As it turned out, though, it wasn’t really that big of an affair at all. Apparently Emma had made quite a bit of progress since first entering this illusion of hers. A single energy lance left the scytheshell wounded and slowed, the next had rendered it almost immobile. The third might have been excessive, and the following two definitely were. But it worked.
Emma and Aexilica headed back to Tepetlmoseua with their proud bounty: a few pounds of smelly, charred chitin that still had bits of gooey meat clinging to the inside. She would have been lying to say it felt like gold to her, but it did feel like it might turn into a personal forcefield. So she continued carrying it.
Larry walked Emma through the specifics of making Talismans once she got back, the trip taking almost no time at all now that she’d perfected her sledge. The actual making of the Talisman, though, was about as hard as he’d implied.
“It’s more limited than potions,” He explained, “Based around what you can already do with your own powers.”
“So why am I bothering to do it then?” She snapped.
“Because, dumbass, it means you don’t need to focus on doing that in combat, the Talisman just does it for you. You like being shielded? You like doing other shit while you’re shielded? Enjoy your Talisman.”
Emma grumbled a bit more at that, but got to work on the stupid thing all the same.
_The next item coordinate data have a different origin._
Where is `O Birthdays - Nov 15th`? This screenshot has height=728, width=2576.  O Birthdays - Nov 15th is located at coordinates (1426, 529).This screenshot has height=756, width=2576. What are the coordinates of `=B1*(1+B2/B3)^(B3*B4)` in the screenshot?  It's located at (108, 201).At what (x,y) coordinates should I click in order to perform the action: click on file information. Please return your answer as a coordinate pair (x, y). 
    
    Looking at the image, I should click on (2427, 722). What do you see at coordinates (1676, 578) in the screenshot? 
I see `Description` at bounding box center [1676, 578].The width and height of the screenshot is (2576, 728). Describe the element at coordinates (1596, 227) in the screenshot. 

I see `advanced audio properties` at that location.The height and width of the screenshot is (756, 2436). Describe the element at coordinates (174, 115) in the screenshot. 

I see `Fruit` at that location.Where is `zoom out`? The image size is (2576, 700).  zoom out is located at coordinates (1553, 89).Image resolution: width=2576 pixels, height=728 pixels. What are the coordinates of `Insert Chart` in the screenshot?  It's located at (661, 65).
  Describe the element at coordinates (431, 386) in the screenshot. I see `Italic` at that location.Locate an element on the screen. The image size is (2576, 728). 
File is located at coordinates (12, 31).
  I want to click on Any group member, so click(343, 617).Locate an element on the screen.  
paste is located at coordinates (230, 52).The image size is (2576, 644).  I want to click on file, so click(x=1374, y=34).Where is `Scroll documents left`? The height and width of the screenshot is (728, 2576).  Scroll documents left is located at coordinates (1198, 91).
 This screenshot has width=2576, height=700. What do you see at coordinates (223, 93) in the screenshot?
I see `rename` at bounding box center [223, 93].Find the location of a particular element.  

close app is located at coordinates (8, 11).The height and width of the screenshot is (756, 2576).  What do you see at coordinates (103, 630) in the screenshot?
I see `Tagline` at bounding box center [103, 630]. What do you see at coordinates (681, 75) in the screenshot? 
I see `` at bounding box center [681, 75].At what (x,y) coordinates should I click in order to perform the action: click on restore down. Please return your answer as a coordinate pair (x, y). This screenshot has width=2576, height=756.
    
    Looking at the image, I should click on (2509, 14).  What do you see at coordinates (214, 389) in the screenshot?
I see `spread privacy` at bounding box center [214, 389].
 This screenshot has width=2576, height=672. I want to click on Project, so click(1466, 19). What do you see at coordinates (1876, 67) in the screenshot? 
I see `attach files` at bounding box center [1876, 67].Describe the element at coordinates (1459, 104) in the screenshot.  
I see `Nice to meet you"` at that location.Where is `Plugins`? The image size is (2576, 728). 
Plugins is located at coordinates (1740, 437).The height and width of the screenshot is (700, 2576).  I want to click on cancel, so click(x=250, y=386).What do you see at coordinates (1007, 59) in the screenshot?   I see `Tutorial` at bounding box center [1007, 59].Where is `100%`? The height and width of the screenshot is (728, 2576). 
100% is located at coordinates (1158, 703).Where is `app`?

Larry, as usual, had a point. The prick.
Fortunately, with the ingredients actually gathered the magical side of things was mostly done. The physical, less so. Emma spent the better part of an hour unravelling frayed cotton from Aexilica’s armour to form a makeshift string, then another making a big enough hole in the chitin to loop it through. It dangled from her neck like a big, smelly weight of something she’d ripped off a giant insect. On the other hand, she also felt its effects near-instantly.
Larry had been very particular about crafting everything herself, now Emma saw why. Her magic didn’t move as much as it was moved, tugging from her to wrap around her body as it hardened into a thin layer of energy that, she soon tested, flexed and yielded just enough to keep movement from being restricted.
Emma moved, shifted, felt it adjust without her needing to even think about it. Grinned.
“Alright.” Larry piped up. “Now you have some form of protection, what’s your next move?”
She thought about that. Grinned wider.
“I’m gonna go and throw myself off the roof.”